* Begin LISTED ENTRIES *

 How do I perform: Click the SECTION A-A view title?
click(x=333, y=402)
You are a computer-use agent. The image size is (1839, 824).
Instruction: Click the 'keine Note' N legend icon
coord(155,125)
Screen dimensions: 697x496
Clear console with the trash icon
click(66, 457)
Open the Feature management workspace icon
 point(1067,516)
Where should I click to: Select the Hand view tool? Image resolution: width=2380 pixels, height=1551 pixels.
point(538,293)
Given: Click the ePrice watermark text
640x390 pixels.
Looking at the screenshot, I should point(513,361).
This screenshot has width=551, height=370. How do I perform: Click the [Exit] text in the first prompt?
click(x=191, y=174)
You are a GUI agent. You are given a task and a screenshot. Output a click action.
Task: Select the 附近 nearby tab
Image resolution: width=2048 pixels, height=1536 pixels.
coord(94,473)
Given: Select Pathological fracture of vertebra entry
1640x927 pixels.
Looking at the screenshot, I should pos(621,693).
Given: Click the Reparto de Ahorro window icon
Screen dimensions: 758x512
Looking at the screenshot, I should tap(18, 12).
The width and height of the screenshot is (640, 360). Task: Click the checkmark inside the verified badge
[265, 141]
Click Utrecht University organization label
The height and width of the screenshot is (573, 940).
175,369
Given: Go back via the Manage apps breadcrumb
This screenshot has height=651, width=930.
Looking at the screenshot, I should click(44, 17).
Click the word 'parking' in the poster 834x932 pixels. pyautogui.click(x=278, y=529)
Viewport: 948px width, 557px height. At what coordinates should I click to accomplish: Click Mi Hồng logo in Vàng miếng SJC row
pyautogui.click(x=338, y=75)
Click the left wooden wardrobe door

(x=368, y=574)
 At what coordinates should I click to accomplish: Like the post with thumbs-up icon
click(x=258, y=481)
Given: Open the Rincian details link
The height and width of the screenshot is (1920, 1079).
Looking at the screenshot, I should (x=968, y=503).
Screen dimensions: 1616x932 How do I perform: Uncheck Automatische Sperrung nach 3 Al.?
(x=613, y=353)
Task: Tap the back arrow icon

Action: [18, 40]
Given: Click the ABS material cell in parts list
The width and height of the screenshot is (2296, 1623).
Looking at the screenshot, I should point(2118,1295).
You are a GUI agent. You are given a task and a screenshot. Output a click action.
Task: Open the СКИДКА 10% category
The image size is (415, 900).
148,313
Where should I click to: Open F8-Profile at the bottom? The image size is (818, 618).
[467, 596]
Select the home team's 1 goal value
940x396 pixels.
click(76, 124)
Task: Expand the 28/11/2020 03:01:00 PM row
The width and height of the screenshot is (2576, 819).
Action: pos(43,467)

* End LISTED ENTRIES *

**DIRECTIONS:** Copy every one of the records above, changing each "Screen dimensions" to "Display size" and leaving everything else as it is.

**PROBLEM SOLUTION:**
 How do I perform: Click the SECTION A-A view title?
click(x=333, y=402)
You are a computer-use agent. The image size is (1839, 824).
Instruction: Click the 'keine Note' N legend icon
coord(155,125)
Display size: 697x496
Clear console with the trash icon
click(66, 457)
Open the Feature management workspace icon
 point(1067,516)
Where should I click to: Select the Hand view tool? Image resolution: width=2380 pixels, height=1551 pixels.
point(538,293)
Given: Click the ePrice watermark text
640x390 pixels.
Looking at the screenshot, I should point(513,361).
This screenshot has width=551, height=370. How do I perform: Click the [Exit] text in the first prompt?
click(x=191, y=174)
You are a GUI agent. You are given a task and a screenshot. Output a click action.
Task: Select the 附近 nearby tab
Image resolution: width=2048 pixels, height=1536 pixels.
coord(94,473)
Given: Select Pathological fracture of vertebra entry
1640x927 pixels.
Looking at the screenshot, I should pos(621,693).
Given: Click the Reparto de Ahorro window icon
Display size: 758x512
Looking at the screenshot, I should tap(18, 12).
The width and height of the screenshot is (640, 360). Task: Click the checkmark inside the verified badge
[265, 141]
Click Utrecht University organization label
The height and width of the screenshot is (573, 940).
175,369
Given: Go back via the Manage apps breadcrumb
This screenshot has height=651, width=930.
Looking at the screenshot, I should click(44, 17).
Click the word 'parking' in the poster 834x932 pixels. pyautogui.click(x=278, y=529)
Viewport: 948px width, 557px height. At what coordinates should I click to accomplish: Click Mi Hồng logo in Vàng miếng SJC row
pyautogui.click(x=338, y=75)
Click the left wooden wardrobe door

(x=368, y=574)
 At what coordinates should I click to accomplish: Like the post with thumbs-up icon
click(x=258, y=481)
Given: Open the Rincian details link
The height and width of the screenshot is (1920, 1079).
Looking at the screenshot, I should (x=968, y=503).
Display size: 1616x932 How do I perform: Uncheck Automatische Sperrung nach 3 Al.?
(x=613, y=353)
Task: Tap the back arrow icon

Action: [18, 40]
Given: Click the ABS material cell in parts list
The width and height of the screenshot is (2296, 1623).
Looking at the screenshot, I should point(2118,1295).
You are a GUI agent. You are given a task and a screenshot. Output a click action.
Task: Open the СКИДКА 10% category
The image size is (415, 900).
148,313
Where should I click to: Open F8-Profile at the bottom? The image size is (818, 618).
[467, 596]
Select the home team's 1 goal value
940x396 pixels.
click(76, 124)
Task: Expand the 28/11/2020 03:01:00 PM row
The width and height of the screenshot is (2576, 819).
Action: pos(43,467)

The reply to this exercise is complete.